- Modi-1 cancer vaccine showed partial response and stable disease in patients with hard-to-treat head and neck, high grade serous ovarian or triple negative breast cancers
- First clinical candidate from Moditope® platform well tolerated with no dose limiting toxicities
Scancell Holdings plc (AIM: SCLP), the developer of novel immunotherapies for the treatment of cancer and infectious disease, today announces completion of the monotherapy dose finding arm of the multicentre Phase 1/2 ModiFY clinical trial. Data from patients receiving the Modi-1 cancer vaccine as a monotherapy showed that it was safe and well tolerated and demonstrated encouraging early efficacy in a head and neck cancer patient and in other hard-to-treat cancers such as high grade serous ovarian carcinoma (HGSOC) and triple negative breast cancer (TNBC).
ModiFY is a first-in-human Phase 1/2 basket trial investigating the use of Modi-1, the first candidate from Scancell’s Moditope® platform, to treat four different types of cancer: HGSOC, TNBC, head and neck squamous cell carcinoma (SCCHN) and renal cell carcinoma (RCC). A total of up to 138 cancer patients will be recruited into either the monotherapy groups of the trial, or treated in combination with standard of care checkpoint inhibitor (CPI) therapy, or if surgical candidates with SCCHN, they will be randomised to receive either Modi-1 alone or Modi-1 with pembrolizumab (Keytruda®).

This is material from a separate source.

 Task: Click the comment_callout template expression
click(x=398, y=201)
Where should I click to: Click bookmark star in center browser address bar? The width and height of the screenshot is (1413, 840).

To date, 23 patients have been vaccinated with Modi-1 and all have had skin reactions at the injection sites consistent with a delayed-type hypersensitivity (DTH) reaction indicative of a T cell response. So far, initial clinical responses have been assessed in 14 patients reaching the first imaging evaluation timepoint at week 8. Of these patients, one has had a confirmed partial response and seven patients have stable disease, despite having progressive disease prior to enrolment in the study. As no dose limiting toxicities were observed in the monotherapy dose escalation cohorts, patients continue to be enrolled into both the ongoing monotherapy expansion cohorts and the CPI combination dose escalation cohorts during H1 2023.
Dr David Pinato, Principal Investigator at Imperial College, commented: “Advanced ovarian cancer is an aggressive cancer which is hard to treat. The early efficacy data showing that the Modi-1 vaccine is stabilising this advanced disease is very encouraging”.
Prof Christian Ottensmeier, Chief Investigator, University of Liverpool commented: “The strong DTH responses in all patients and the early clinical results, particularly in the patient with advanced SCCHN, suggests that this therapeutic cancer vaccine could have significant potential. Further studies with Modi-1 monotherapy and in combination with CPIs should tell us in which settings it will have maximum benefit to patients.”
Prof Lindy Durrant, Chief Executive Officer, Scancell, commented: “We are highly encouraged with the early efficacy data we have achieved in the ModiFY clinical trial, and safety profile to date with patients receiving Modi-1. These results allow us to proceed with the monotherapy expansion cohorts and into the cohorts in combination with checkpoint inhibitors as planned.”